Harper’s is pleased to announce Stillness, Los Angeles-based artist Salomón Huerta’s fourth solo exhibition with the gallery. The presentation features new oil paintings by Huerta and opens Thursday, May 15, 6–8pm, at Harper’s Chelsea 512 with a reception attended by the artist.
Throughout his career, Huerta has developed a keen awareness of the quiet drama of domestic space. The artist frequently renders everyday scenes with a heightened presence. His still life paintings of interior and exterior terrains reveal the theater that accents the banal, rendering everyday figures, objects, and interiors with enthralling palettes.
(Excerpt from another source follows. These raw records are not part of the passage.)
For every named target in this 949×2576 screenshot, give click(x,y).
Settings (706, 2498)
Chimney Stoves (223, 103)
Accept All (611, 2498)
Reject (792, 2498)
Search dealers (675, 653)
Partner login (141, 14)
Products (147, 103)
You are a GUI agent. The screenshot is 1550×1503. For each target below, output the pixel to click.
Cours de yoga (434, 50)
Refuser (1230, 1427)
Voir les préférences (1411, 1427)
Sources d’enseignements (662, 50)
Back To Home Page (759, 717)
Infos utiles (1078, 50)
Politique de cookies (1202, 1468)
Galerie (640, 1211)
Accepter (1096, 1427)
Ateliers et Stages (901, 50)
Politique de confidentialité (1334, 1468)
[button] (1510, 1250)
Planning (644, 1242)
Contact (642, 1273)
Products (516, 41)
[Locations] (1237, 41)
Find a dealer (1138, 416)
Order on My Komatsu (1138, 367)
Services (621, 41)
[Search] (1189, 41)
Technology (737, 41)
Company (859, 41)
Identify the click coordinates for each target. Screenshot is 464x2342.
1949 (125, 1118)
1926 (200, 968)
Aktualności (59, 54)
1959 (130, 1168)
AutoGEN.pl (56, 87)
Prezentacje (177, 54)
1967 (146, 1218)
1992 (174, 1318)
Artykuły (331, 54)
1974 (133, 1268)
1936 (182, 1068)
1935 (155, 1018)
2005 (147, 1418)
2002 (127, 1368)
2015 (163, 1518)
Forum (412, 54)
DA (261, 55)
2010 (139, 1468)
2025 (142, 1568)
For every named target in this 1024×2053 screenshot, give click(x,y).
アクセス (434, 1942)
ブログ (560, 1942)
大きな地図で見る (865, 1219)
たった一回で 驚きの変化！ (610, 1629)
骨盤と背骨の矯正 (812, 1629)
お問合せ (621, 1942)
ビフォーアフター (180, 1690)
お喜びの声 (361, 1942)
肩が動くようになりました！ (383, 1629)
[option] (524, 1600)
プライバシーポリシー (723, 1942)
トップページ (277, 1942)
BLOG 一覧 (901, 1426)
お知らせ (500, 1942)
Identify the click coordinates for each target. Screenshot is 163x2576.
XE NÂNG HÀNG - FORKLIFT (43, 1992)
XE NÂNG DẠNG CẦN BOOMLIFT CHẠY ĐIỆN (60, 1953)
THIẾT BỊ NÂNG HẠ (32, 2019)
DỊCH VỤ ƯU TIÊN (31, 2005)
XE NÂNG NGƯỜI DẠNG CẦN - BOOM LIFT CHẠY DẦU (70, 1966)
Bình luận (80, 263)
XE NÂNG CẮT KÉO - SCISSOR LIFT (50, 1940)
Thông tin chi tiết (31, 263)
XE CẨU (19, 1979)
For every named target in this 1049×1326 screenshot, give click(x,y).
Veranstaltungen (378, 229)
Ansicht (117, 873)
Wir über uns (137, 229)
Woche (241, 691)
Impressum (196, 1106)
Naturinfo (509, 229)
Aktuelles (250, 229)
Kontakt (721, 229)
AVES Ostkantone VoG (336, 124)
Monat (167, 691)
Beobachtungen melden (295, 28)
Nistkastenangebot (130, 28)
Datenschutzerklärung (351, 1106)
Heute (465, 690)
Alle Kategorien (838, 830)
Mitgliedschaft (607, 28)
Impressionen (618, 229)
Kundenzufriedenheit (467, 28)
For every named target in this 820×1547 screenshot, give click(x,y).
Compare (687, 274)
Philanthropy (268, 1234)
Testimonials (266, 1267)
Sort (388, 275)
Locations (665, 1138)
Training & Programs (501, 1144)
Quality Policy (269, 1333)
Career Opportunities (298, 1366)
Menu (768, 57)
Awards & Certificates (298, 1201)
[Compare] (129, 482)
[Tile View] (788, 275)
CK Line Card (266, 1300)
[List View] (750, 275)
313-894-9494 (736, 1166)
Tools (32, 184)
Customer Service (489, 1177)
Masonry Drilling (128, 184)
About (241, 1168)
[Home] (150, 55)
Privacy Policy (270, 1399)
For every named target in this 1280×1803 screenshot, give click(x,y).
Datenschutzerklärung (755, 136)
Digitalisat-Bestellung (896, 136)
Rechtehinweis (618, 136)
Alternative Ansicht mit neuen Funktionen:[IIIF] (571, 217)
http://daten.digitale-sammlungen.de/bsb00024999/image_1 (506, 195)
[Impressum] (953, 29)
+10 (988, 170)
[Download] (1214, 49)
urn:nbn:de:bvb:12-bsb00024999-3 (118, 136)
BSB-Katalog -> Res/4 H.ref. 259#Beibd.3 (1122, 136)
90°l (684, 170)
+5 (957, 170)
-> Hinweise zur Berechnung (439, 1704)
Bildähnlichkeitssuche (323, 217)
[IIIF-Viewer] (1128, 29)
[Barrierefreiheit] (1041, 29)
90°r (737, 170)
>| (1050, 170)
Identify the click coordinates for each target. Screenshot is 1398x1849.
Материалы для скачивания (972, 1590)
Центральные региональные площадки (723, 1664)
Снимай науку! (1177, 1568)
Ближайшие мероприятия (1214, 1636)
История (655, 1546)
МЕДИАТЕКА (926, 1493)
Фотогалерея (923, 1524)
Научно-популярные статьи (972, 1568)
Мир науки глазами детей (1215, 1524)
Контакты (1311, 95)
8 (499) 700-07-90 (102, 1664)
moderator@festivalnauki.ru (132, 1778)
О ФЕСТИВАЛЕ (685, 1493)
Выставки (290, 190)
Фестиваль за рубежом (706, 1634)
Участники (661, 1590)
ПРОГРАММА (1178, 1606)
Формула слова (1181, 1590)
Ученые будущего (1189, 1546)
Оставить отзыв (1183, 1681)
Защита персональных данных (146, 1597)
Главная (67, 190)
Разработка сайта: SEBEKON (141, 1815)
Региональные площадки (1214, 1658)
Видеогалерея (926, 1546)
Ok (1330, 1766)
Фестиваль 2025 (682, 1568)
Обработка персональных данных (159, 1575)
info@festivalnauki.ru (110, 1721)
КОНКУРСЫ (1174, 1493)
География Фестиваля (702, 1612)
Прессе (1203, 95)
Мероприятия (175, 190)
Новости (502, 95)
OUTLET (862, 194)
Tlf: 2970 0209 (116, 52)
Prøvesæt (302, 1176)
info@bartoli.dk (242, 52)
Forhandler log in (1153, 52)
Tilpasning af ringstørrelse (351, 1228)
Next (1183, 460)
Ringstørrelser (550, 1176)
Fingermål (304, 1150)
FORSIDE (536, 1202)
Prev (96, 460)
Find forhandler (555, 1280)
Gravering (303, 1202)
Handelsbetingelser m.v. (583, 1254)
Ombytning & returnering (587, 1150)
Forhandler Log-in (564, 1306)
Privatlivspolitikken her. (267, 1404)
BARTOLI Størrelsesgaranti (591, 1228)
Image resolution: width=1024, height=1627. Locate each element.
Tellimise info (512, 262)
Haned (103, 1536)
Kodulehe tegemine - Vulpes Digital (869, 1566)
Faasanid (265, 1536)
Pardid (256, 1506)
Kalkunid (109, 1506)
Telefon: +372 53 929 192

Throughout Stillness, Huerta derives inspiration from the radiant colors that saturate haute couture magazines. In mood and tone, these new works draw viewers into enchanting worlds: the artist enlivens traditional vistas of suburbia, coloring the mundane with a whimsical hand.
In one Untitled (House) work, silence befalls a trio of lavender houses. Their pointed roofs reach toward a sprawling ochre sky that appears thick with heat. Triangular forms resembling trees slice vertically down the visual plane, partitioning the houses with further angularity. Below them, the ground is flush with a tender pink hue that softens the otherwise unyielding composition. In another, Huerta reproduces a similar arrangement of the provincial landscape, with three green homes placed in parallel uniformity like prototypes of a prospective township. Within these orderly scenes, time does not appear to pass: stately homes instead sit in fixed alignment amidst neat surroundings.
Alongside these subjects, Huerta also continues his investigation of swimming pools—a recurrent object of study across his work and the primary motif of his ongoing series, Pool Paintings. In one painting, Huerta portrays a green pool in cinematic stillness, staged in front of a dewy landscape laden with lush palm trees. Like the refracting water, these trees are composed of fluid marks—abstracted strokes of orange and yellow flicker like torches against a gray sky. Their reflections shimmer ghostlike in the emerald water below, warping with painterly distortion. Huerta’s brushwork blurs figuration with atmosphere here, transforming a seemingly mundane setting into something dreamlike and uncanny. The setting is both serene and charged with latent tension.
Together, these new paintings reveal Huerta’s enduring fascination with the poetics of space and surface. The artist approaches each terrain with a profound curiosity: through his brush, the pedestrian becomes otherworldly—each conventional habitat its own vessel for impassioned exploration of form and color. With a masterful balance of controlled mark-making and painterly expression, Huerta invites viewers to linger in these suspended moments throughout Stillness. In these transitory intersections, narrative falters and perception takes hold.
Salomón Huerta (b. 1965, Tijuana, Mexico) received a BFA from Art Center College of Design in 1991, and an MFA from UCLA in 1998. Most recently, his work has been the subject of solo presentations at Harper’s, New York and East Hampton (2024, 2023, and 2022); Louise Alexander Gallery, Porto Cervo, IT (2021 and 2019); California Lutheran University, Thousand Oaks, CA (2020); Gallery Vacancy/ltd los angeles, Shanghai (2019); Museo de Arte Carrillo Gil, Mexico City (2018); There There Gallery, Los Angeles (2018); and Christopher Grimes Gallery, Santa Monica, CA (2014). Throughout his career, Huerta was included in notable group presentations including Home—So Different, So Appealing, Los Angeles County Museum of Art, Los Angeles (2017); Transactions: Contemporary Latin American and Latino Art, Museum of Contemporary Art, San Diego (2006); Retratos, El Museo del Barrio, New York, San Antonio Museum, San Antonio, and National Portrait Gallery, Washington, DC (2005-6); Lateral Thinking: Art of the 1990s, Museum of Contemporary Art, San Diego (2002); Whitney Biennial, Whitney Museum of American Art, New York (2000); and LA Current, Hammer Museum, Los Angeles (1999 and 1997). His work has been acquired by numerous institutions including Museum of Contemporary Art, Los Angeles; Museum of Contemporary Art, San Diego; and Whitney Museum of American Art, New York. Reviews of his work have appeared Artforum, Art in America, and BOMB, among other publications. Huerta lives and works in Los Angeles.